5.4 Convertible 2D/3D Integral Imaging

A 2D display will for a long time remain an essential means of pictorial communication. Therefore the forthcoming 3D image technology has to be switchable to the 2D stage. As 2D is not feasible with a lenticular in front of the screen, the lenticulars necessary for 3D must be placed somewhere else, leading to a modified integral imaging approach. We encountered the lenticulars for integral imaging in Sections 5.1–5.3, while pinholes were introduced in Section 5.3.
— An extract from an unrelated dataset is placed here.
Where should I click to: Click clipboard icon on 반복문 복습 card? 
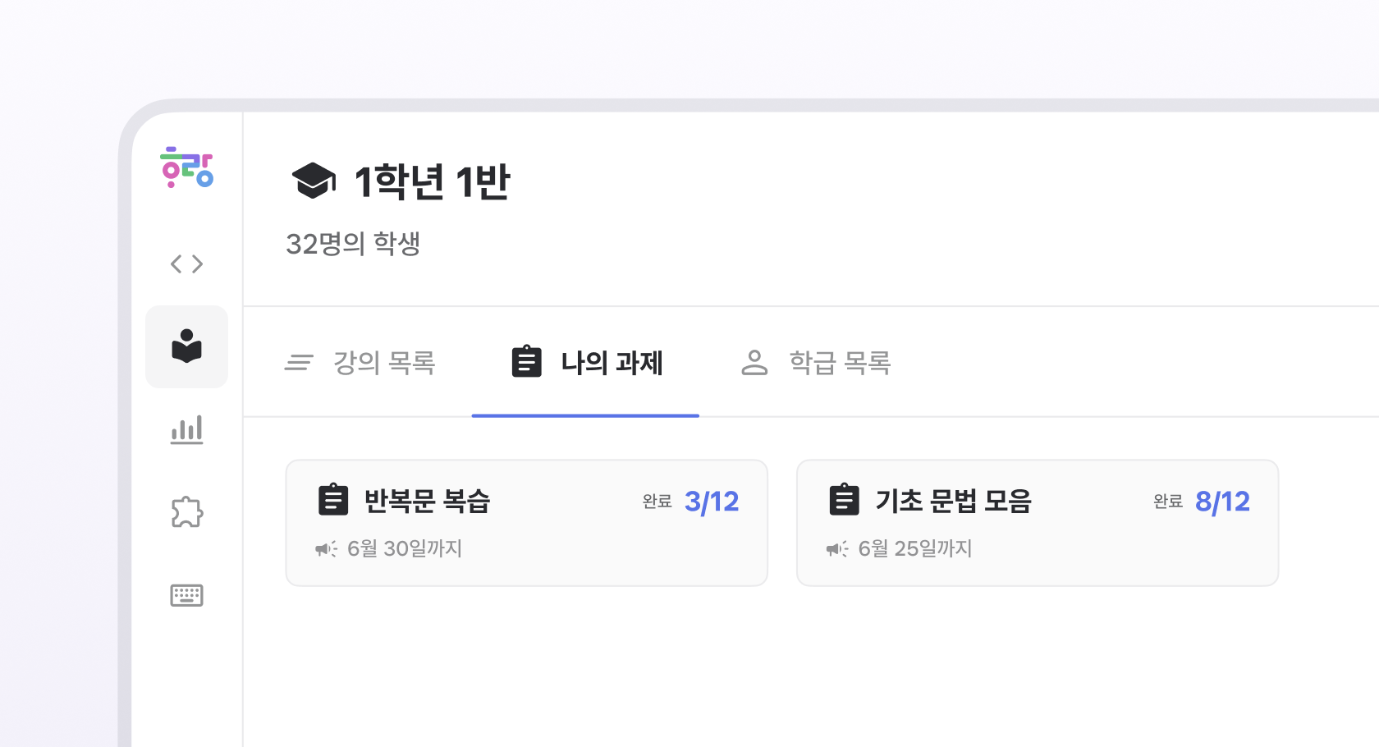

We first investigate a 2D/3D approach in which a polymer-dispersed liquid crystal display (PDLC) is switched off for a 2D display and switched on for a 3D presentation [24–26]. Figure 5.30a and 5.30b shows the 2D and the 3D operations. A lenticular and a PDLC cell are placed behind the transmission LCD facing the viewer. In Figure 5.30a the light from a light source and a collimating lens is scattered in the PDLC cell (Chapter 2, ref. [3], p. 145), when no voltage is applied across the cell. This light illuminates first the lens array and then the pixels of the LCD with diffuse light from all directions. The LCD contains a regular 2D display which receives the diffuse light and represents the 2D image in the conventional way. The loading of a 2D image into the LCD has to be synchronized with the switching off of the PDLC.